* [EXERCISE DIRECTIONS] An acceptable answer repeats exactly the line containing "Task: Click the money bag app logo" and all lines that follow it in the listing below, and it includes no pictures.

* [DATA EXTRACTS]

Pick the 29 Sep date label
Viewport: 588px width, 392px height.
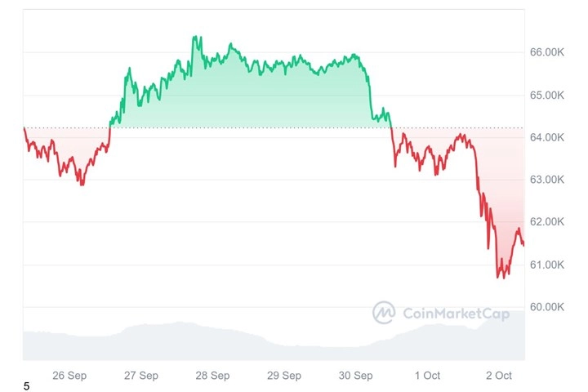[x=284, y=376]
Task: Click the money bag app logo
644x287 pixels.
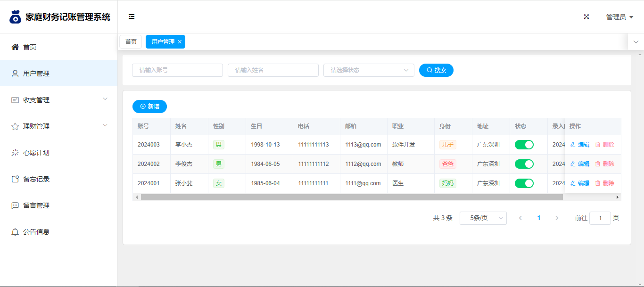Action: tap(16, 16)
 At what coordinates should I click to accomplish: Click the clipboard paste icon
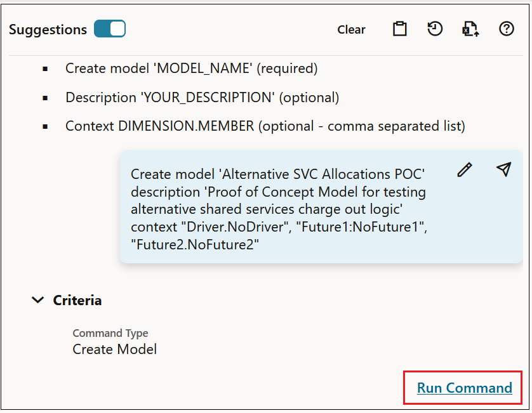pos(399,29)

* [RESPONSE TO THIS EXERCISE]
Task: Click the money bag app logo
644x287 pixels.
Action: tap(16, 16)
 At what coordinates should I click to accomplish: Click the clipboard paste icon
pos(399,29)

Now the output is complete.